DATA FOR THE TASK:
-------
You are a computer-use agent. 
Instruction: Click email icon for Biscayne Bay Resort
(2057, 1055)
-------
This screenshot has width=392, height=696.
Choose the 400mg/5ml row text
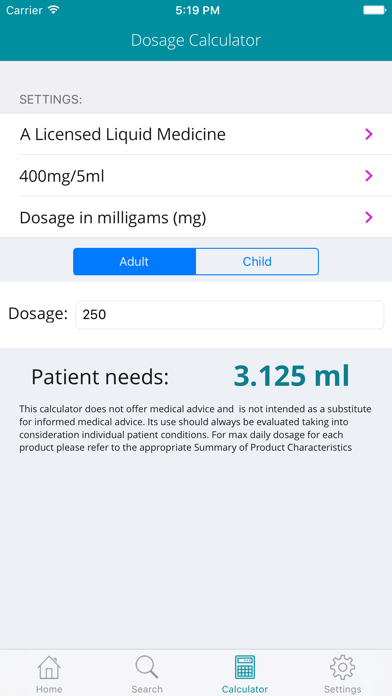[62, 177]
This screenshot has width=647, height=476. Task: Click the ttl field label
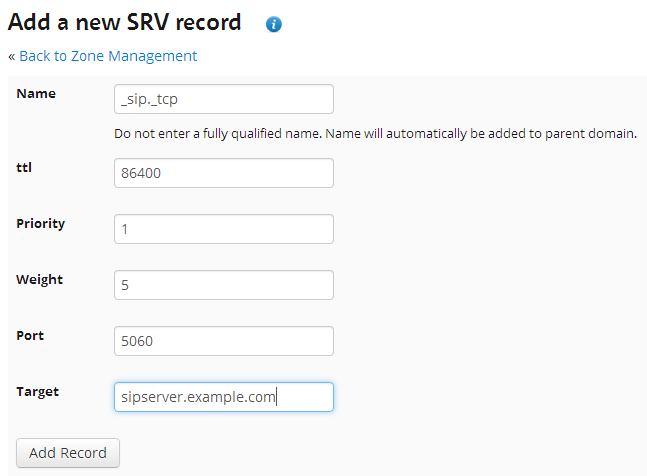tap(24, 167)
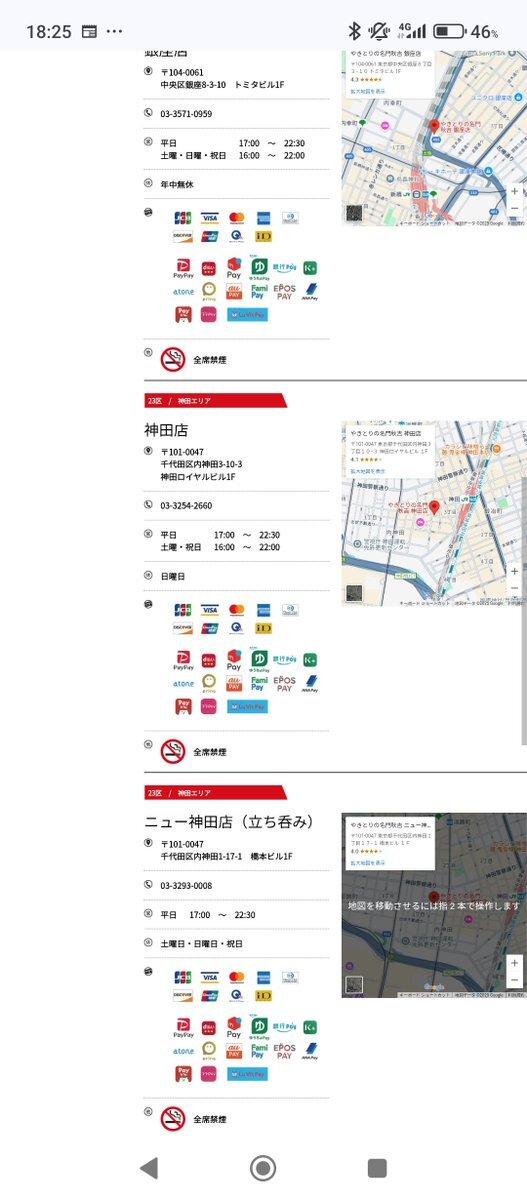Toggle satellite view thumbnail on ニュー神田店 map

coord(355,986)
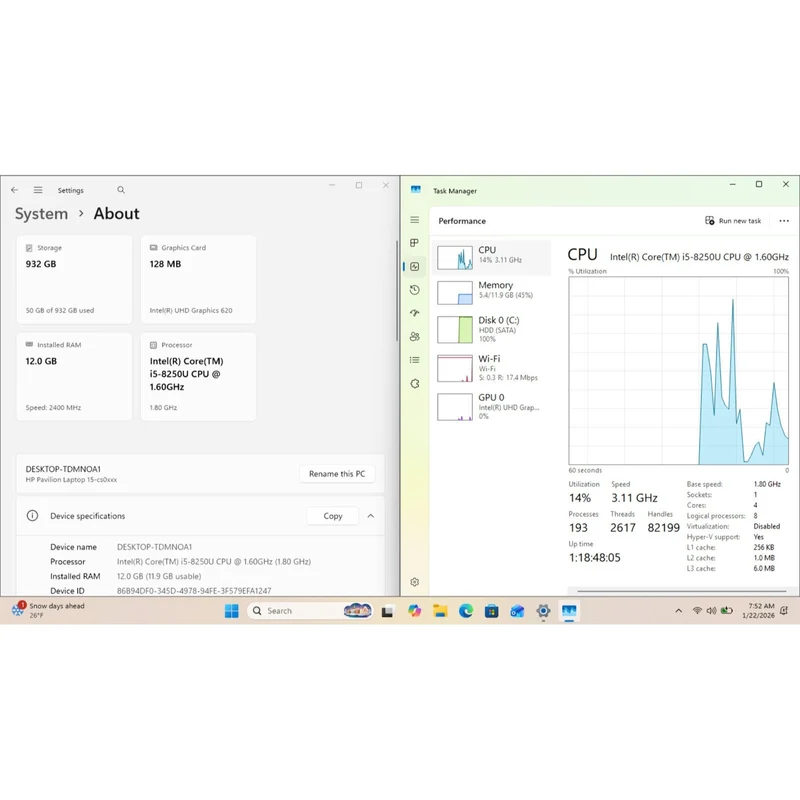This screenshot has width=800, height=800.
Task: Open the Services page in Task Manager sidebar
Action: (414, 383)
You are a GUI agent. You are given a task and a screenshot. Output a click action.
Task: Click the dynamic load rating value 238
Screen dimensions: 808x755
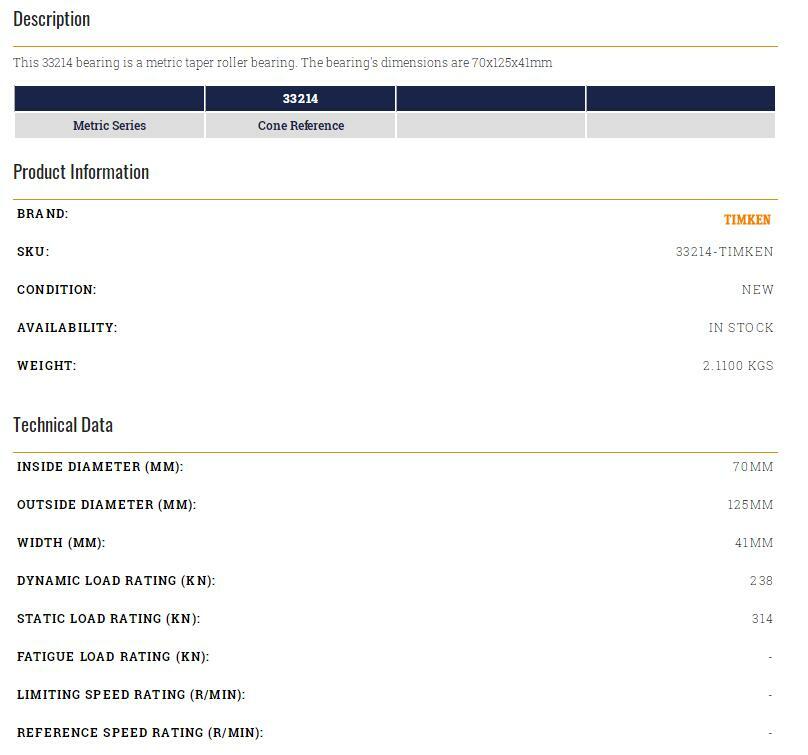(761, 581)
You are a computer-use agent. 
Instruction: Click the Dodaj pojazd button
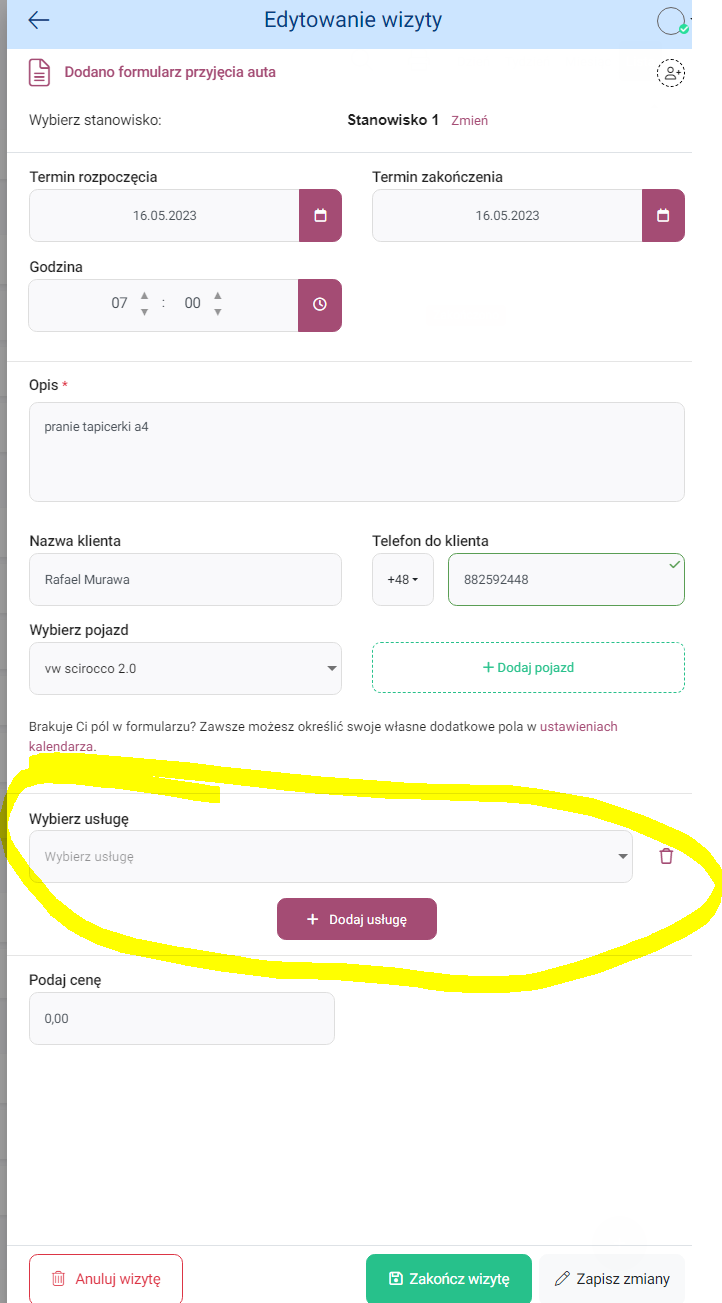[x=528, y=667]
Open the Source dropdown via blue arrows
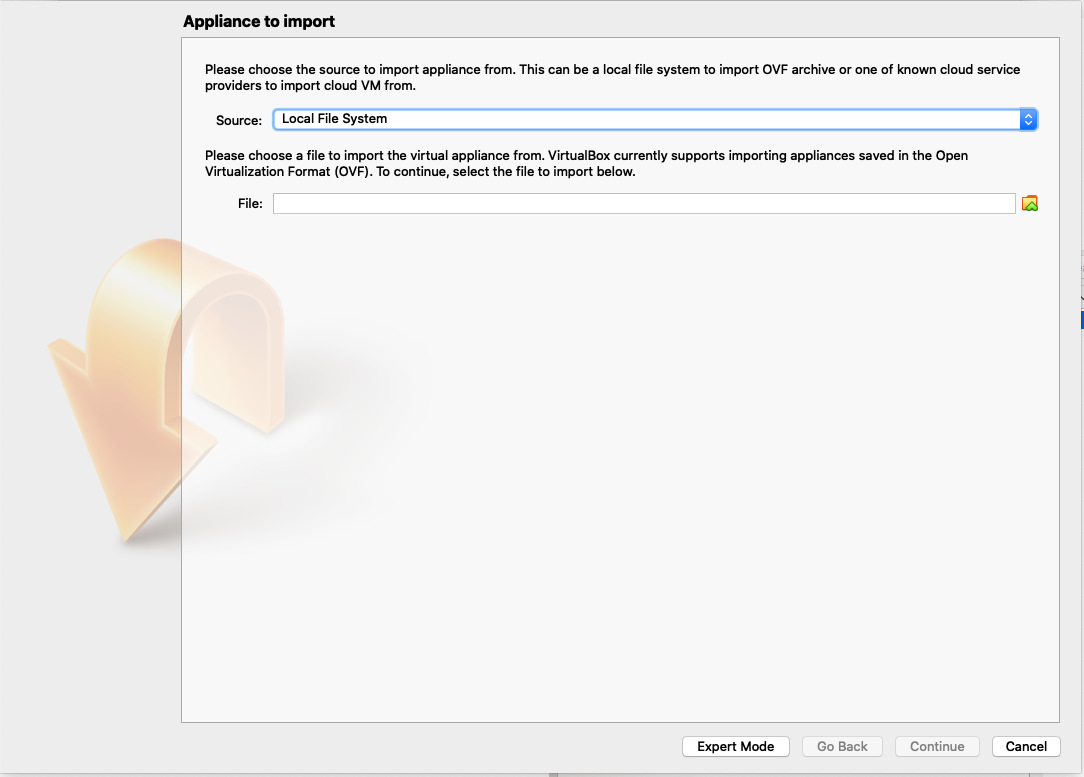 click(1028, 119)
-------
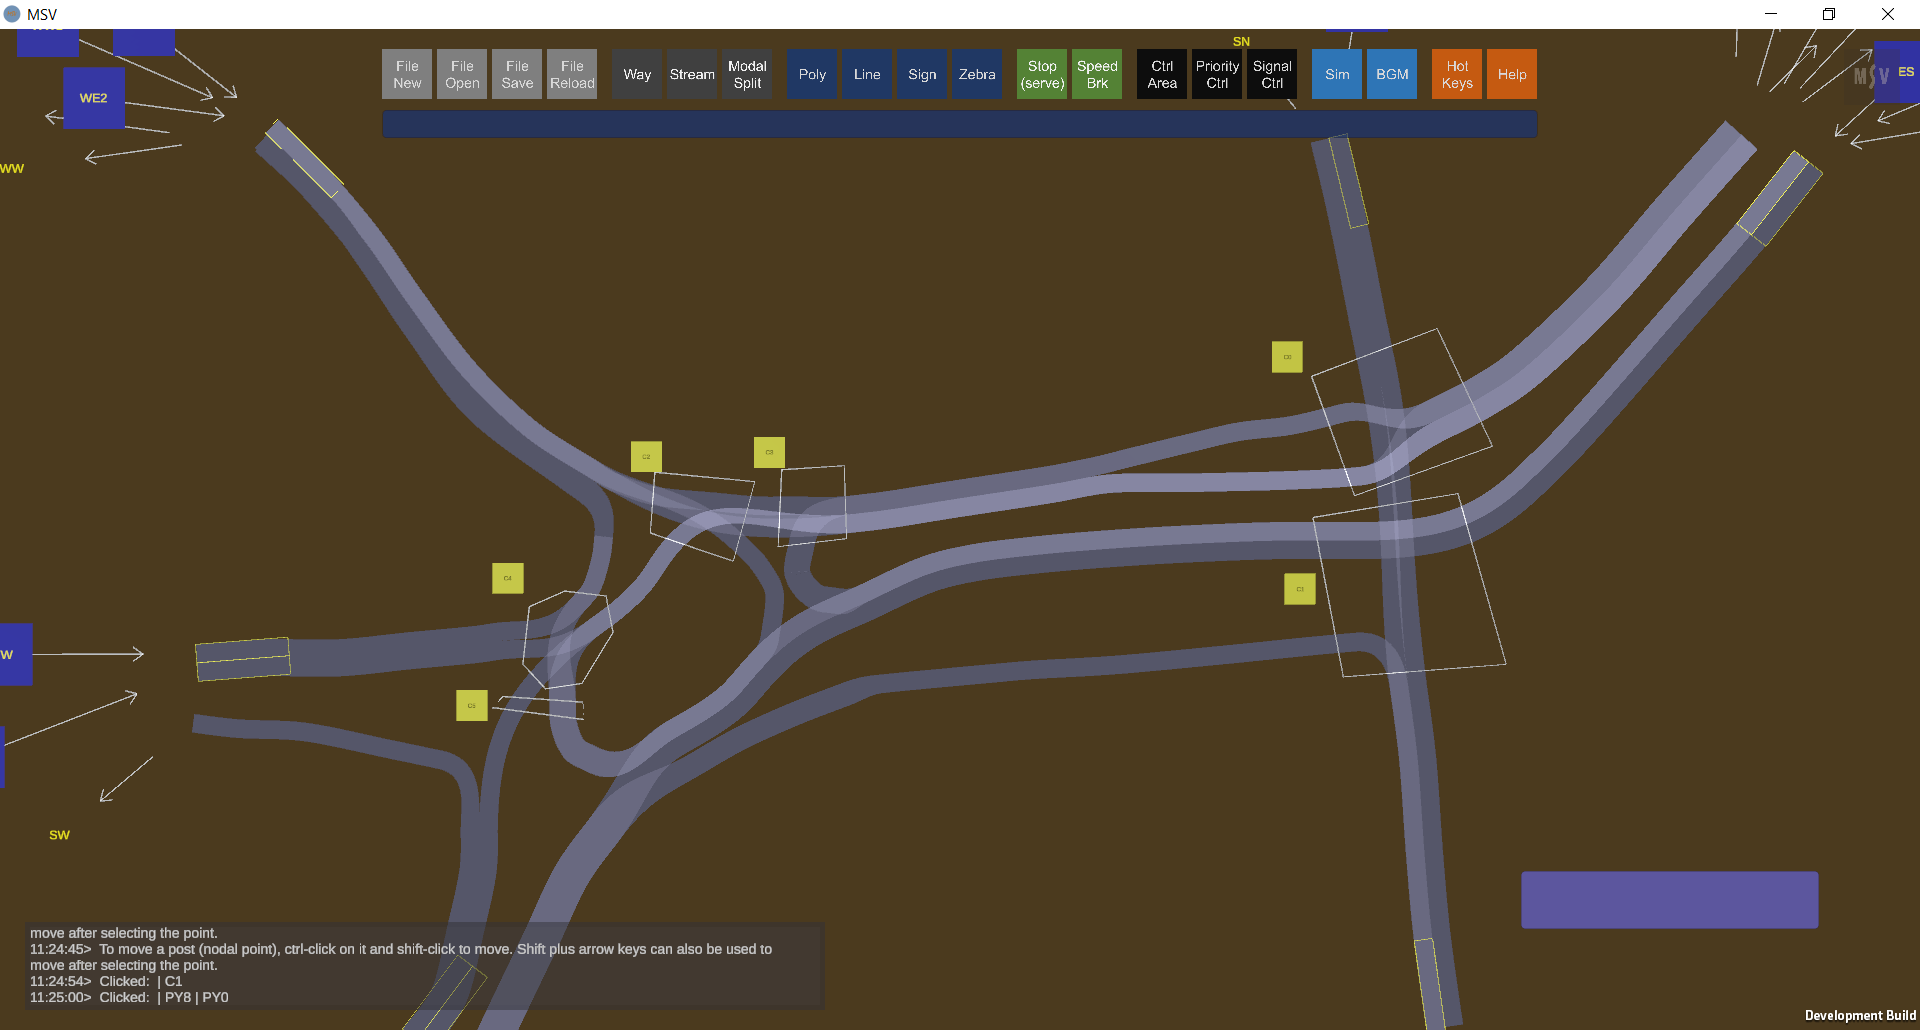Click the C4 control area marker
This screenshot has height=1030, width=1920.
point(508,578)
-------
JOB: Reproduce the items verbatim, beginning at the line containing "This screenshot has width=647, height=476." and continuing through the line containing "click(1028, 119)", with both of those lines included, and omit the pictures.

OUTPUT OF THE EXERCISE:
This screenshot has width=647, height=476. Task: Click the ttl field label
tap(24, 167)
Toggle satellite view thumbnail on ニュー神田店 map

coord(355,986)
This screenshot has width=800, height=800.
Task: Open the Services page in Task Manager sidebar
Action: (414, 383)
You are a GUI agent. You are given a task and a screenshot. Output a click action.
Task: Click the dynamic load rating value 238
Screen dimensions: 808x755
(761, 581)
You are a computer-use agent. 
Instruction: Click the Dodaj pojazd button
[x=528, y=667]
Open the Source dropdown via blue arrows
 click(1028, 119)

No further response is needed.